(Items from a data source)
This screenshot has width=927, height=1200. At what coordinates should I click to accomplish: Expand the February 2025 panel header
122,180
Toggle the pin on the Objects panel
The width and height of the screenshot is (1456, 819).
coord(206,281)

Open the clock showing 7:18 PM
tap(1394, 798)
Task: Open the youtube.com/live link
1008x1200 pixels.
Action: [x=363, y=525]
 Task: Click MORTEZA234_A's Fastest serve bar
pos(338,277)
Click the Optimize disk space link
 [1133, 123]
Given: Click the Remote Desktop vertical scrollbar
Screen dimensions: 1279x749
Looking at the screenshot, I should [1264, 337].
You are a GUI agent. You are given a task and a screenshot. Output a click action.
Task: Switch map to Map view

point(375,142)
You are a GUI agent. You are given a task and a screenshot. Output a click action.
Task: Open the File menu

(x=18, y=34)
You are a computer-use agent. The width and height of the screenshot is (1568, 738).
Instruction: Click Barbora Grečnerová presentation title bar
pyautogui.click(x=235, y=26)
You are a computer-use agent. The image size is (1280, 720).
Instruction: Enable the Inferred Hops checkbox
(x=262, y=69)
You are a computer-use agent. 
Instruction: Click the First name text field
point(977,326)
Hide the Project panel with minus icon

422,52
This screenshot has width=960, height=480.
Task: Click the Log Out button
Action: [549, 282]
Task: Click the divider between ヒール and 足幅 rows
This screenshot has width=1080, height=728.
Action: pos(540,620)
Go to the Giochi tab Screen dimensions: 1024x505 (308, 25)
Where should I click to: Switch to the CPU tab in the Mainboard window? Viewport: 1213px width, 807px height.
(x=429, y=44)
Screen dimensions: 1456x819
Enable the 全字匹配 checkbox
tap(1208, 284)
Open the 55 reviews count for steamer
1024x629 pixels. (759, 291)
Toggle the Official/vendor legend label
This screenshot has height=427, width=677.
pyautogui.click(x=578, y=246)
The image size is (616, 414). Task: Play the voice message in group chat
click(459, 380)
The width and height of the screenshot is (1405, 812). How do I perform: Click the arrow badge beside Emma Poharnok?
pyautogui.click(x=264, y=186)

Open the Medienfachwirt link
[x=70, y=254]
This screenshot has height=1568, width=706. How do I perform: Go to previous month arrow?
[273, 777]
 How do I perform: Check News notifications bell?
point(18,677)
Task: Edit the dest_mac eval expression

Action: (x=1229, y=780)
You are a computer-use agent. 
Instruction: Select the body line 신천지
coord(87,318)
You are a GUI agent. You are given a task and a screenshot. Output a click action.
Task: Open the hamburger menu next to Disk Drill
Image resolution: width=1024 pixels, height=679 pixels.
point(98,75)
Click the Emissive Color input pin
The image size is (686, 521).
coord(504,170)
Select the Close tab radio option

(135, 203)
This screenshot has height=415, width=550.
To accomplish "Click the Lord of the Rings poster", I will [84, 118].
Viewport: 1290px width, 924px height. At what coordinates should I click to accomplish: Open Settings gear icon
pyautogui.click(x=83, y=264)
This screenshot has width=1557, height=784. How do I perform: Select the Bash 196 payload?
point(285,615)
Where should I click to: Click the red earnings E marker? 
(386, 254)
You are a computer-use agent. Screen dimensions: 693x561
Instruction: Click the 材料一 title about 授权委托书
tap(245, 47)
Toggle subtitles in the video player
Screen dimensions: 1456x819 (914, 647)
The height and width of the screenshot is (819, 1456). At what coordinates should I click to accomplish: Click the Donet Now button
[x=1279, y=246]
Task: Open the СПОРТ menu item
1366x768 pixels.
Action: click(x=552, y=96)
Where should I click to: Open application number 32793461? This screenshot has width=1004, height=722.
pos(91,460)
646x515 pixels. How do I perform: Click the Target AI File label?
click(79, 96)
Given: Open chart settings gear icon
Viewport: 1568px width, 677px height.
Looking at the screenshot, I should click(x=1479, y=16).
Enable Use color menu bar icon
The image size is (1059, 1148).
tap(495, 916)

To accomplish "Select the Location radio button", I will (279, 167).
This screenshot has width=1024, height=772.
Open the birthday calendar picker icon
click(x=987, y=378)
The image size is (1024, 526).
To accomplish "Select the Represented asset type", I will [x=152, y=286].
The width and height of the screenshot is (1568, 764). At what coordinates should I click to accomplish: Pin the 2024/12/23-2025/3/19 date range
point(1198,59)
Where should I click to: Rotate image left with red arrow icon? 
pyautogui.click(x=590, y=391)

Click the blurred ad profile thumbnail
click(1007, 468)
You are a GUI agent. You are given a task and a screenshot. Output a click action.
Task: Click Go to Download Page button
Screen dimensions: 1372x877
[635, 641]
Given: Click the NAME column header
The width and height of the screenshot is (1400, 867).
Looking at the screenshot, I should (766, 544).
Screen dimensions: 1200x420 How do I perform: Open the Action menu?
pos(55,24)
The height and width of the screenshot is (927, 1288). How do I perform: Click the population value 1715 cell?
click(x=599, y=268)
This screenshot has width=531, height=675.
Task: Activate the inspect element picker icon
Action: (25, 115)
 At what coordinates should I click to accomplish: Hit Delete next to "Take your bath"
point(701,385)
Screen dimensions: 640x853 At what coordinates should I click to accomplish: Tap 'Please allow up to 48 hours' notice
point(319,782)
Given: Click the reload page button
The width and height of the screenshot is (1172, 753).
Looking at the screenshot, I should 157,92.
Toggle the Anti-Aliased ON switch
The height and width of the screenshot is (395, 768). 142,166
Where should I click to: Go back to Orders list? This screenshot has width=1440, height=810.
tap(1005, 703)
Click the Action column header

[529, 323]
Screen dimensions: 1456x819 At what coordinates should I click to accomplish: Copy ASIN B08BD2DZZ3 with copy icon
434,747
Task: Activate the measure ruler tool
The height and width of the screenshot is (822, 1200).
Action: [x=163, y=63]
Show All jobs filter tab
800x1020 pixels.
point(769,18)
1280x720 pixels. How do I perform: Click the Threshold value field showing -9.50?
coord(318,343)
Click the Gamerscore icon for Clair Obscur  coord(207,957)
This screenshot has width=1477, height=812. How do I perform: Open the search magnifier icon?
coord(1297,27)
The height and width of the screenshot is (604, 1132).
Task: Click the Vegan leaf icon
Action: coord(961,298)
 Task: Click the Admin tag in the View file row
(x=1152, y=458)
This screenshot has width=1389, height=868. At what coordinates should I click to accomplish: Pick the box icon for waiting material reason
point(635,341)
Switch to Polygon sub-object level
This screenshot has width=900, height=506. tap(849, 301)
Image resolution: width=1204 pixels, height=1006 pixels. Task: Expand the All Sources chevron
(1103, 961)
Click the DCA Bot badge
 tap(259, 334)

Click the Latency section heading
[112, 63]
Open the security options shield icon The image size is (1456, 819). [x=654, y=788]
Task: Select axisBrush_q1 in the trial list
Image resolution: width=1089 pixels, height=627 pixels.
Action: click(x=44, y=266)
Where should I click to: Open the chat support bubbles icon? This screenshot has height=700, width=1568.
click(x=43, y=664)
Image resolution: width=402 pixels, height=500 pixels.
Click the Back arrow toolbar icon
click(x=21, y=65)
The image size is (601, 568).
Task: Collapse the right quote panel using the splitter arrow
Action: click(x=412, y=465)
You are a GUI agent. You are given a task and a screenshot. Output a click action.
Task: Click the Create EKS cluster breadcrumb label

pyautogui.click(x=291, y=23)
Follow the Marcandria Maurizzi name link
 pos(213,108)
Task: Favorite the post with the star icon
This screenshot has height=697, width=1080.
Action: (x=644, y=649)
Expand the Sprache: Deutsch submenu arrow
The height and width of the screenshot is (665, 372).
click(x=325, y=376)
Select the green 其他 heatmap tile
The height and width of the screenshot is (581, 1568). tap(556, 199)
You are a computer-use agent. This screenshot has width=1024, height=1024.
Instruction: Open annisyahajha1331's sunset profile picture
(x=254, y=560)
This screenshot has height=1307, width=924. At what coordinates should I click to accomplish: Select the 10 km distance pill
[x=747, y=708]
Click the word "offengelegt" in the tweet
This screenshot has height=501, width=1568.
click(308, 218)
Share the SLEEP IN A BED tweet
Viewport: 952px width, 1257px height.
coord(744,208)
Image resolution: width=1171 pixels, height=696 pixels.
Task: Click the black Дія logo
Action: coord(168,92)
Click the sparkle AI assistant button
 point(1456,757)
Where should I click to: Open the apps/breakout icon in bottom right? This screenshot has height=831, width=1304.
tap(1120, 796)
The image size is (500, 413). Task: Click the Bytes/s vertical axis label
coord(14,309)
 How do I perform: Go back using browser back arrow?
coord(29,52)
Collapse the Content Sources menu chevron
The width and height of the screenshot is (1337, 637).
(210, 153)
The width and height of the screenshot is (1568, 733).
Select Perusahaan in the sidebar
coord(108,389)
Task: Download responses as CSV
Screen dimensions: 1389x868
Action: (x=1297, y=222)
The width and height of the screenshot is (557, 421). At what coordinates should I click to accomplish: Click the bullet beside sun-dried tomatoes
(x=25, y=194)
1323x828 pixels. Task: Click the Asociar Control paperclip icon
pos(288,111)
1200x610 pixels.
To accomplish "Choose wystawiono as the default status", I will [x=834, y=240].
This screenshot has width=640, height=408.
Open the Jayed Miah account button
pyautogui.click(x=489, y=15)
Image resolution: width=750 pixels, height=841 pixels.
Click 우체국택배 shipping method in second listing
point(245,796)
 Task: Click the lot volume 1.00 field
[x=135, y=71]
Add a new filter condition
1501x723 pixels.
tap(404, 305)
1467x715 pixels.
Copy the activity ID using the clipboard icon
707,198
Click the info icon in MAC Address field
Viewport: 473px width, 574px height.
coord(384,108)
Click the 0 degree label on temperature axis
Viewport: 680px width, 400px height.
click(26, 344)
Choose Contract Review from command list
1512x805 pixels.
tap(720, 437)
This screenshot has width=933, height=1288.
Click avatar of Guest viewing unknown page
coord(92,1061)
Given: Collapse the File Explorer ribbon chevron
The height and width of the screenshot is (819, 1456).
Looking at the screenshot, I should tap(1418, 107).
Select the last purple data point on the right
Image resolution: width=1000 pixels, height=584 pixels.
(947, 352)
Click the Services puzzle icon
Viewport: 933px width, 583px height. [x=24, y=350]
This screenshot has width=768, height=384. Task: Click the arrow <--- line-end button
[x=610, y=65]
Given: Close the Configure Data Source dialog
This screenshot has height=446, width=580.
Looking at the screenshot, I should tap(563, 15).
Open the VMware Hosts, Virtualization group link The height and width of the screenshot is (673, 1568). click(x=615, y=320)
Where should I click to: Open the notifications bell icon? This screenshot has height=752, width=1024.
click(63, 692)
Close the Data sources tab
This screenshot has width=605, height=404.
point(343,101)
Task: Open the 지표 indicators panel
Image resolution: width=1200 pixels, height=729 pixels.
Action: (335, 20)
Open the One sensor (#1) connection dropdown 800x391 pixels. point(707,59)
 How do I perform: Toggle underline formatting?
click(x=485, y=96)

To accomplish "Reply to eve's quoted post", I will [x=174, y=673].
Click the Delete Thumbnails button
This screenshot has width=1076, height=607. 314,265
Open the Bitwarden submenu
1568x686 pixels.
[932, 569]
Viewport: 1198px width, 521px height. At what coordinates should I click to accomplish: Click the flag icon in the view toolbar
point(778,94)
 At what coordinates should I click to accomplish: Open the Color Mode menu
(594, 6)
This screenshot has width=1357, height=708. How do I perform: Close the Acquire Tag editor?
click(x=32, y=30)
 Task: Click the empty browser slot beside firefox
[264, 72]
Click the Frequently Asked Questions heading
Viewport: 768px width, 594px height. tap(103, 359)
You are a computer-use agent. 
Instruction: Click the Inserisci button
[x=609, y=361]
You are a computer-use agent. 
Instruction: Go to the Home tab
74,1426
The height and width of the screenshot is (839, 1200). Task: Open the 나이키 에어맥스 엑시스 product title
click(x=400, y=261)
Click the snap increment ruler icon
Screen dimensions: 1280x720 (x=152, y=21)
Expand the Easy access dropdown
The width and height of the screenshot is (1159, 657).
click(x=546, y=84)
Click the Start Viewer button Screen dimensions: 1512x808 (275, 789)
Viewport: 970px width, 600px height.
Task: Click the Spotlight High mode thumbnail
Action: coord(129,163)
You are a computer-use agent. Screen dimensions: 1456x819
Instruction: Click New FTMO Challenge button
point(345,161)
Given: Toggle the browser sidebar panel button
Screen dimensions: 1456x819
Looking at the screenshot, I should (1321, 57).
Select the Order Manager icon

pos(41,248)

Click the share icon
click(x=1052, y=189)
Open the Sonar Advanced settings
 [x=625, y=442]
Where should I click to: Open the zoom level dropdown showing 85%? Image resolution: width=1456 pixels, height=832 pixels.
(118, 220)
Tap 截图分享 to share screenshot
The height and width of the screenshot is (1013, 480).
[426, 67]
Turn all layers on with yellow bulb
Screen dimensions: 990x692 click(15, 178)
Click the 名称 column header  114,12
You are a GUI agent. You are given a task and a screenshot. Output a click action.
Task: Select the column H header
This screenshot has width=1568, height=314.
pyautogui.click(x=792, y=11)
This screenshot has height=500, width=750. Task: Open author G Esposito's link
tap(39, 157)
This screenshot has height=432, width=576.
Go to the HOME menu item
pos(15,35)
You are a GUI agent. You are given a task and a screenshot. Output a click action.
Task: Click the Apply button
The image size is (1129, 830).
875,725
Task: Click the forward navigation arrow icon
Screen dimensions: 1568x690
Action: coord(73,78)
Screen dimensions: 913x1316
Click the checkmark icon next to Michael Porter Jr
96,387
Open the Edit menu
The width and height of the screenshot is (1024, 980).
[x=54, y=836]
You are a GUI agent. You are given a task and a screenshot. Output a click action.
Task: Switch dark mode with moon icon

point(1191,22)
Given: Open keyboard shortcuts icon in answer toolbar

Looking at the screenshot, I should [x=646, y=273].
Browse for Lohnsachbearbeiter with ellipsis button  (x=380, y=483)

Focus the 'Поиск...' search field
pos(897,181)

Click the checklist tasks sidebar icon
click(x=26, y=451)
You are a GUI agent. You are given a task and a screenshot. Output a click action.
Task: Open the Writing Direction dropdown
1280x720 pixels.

● **PROMPT**: Return the part of the records that opens with the line containing "The height and width of the screenshot is (927, 1288)." and closes with the line containing "point(319,782)", copying those lines exactly and including both ends.

● **WRITTEN REPLY**:
The height and width of the screenshot is (927, 1288). How do I perform: Click the population value 1715 cell?
click(x=599, y=268)
This screenshot has width=531, height=675.
Task: Activate the inspect element picker icon
Action: (25, 115)
 At what coordinates should I click to accomplish: Hit Delete next to "Take your bath"
point(701,385)
Screen dimensions: 640x853 At what coordinates should I click to accomplish: Tap 'Please allow up to 48 hours' notice
point(319,782)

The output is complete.